What you will do:
(a) From the passage on nuclear emergency response, copy the stretch from "Montone added that" through "are in place.".
(b) In the passage on nuclear emergency response, what does the auditor general's report say Ontario municipalities that may be affected by nuclear power facilities in neighbouring U.S. states receive from the Province?

Montone added that “we need help” and that “we are going to keep pushing until we do.” He encouraged others to contact area MPP’s to highlight this issue and make sure the Ontario government moves forward to ensure protective measures are in place.

According to the auditor general’s report: “Some neighbouring U.S. states have nuclear power facilities that could require an emergency response within Ontario. Yet Ontario municipalities that may be affected by the nuclear power facilities receive little assistance from the Province, in contrast to Ontario municipalities that may be affected by nuclear power facilities located inside the province — even though such assistance is a requirement of the Provincial Nuclear Emergency Response Plan.”

Dataset content:
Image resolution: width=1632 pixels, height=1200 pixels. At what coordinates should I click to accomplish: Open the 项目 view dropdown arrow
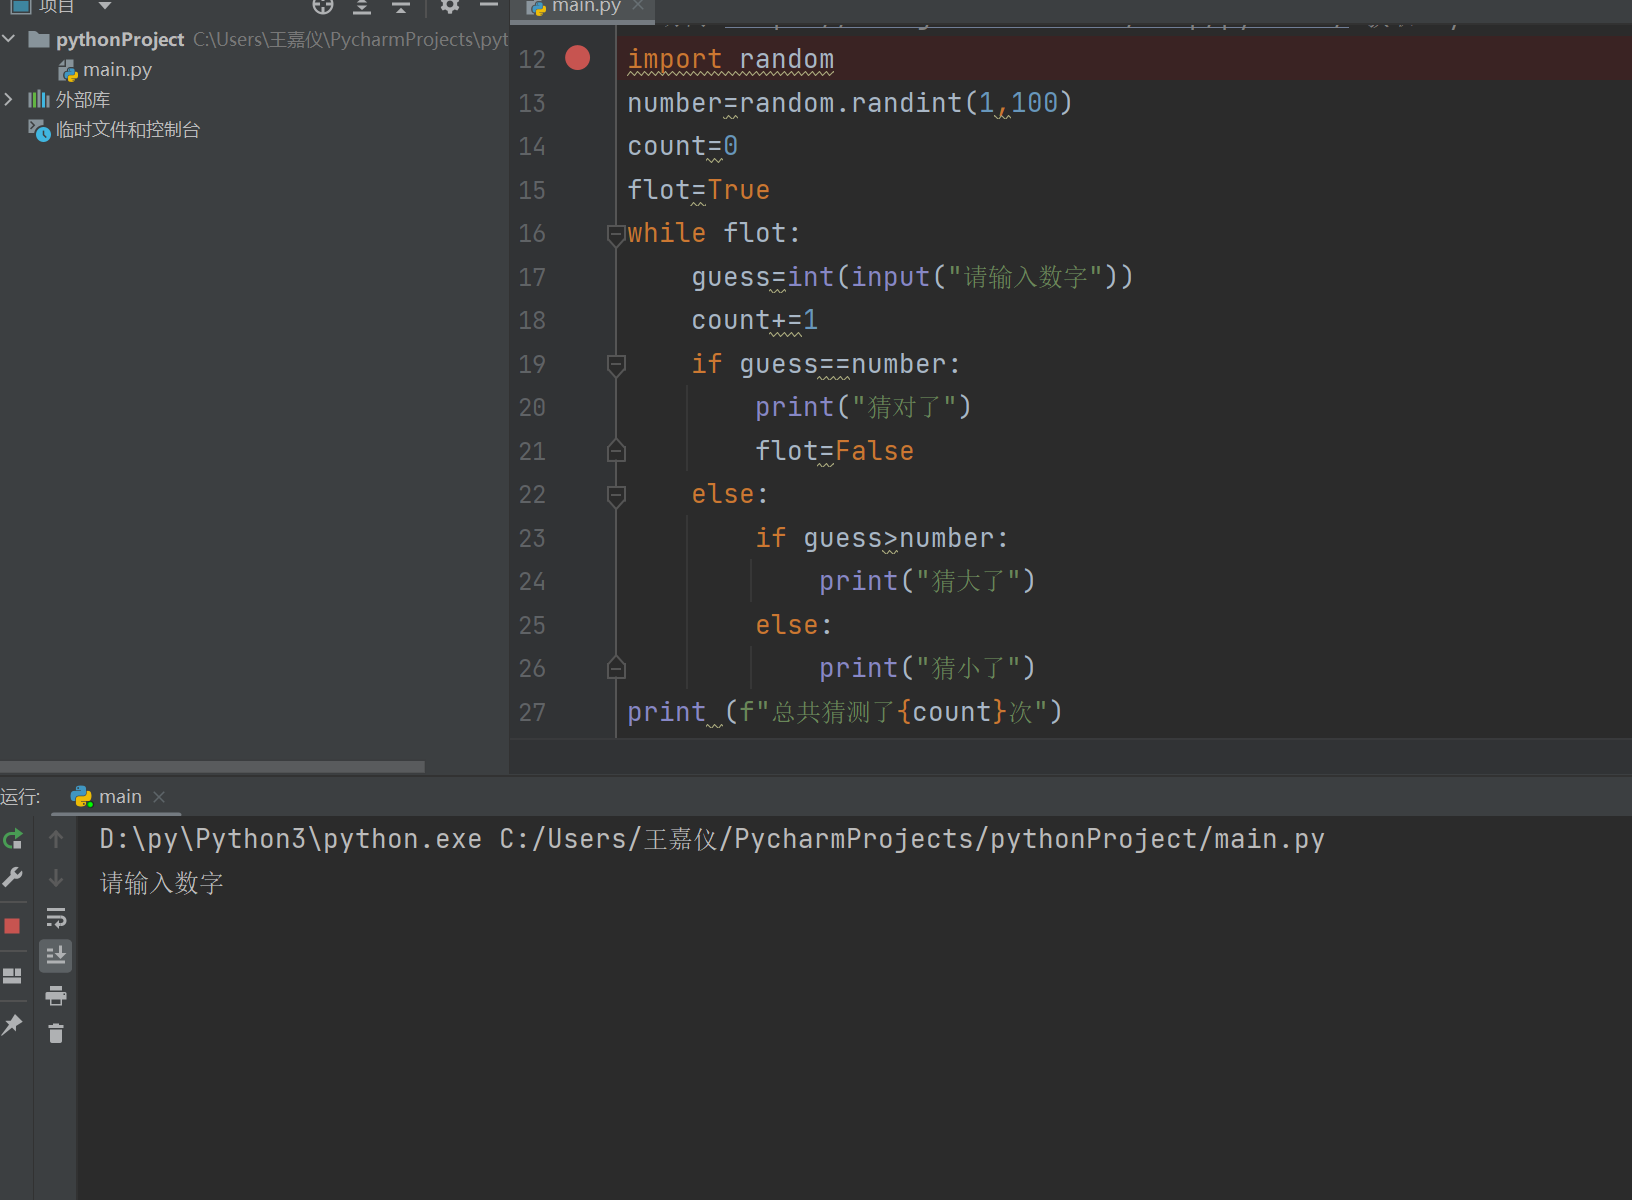pyautogui.click(x=104, y=7)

Answers by item number:
(a)
Montone added that “we need help” and that “we are going to keep pushing until we do.” He encouraged others to contact area MPP’s to highlight this issue and make sure the Ontario government moves forward to ensure protective measures are in place.

(b) They receive little assistance from the Province.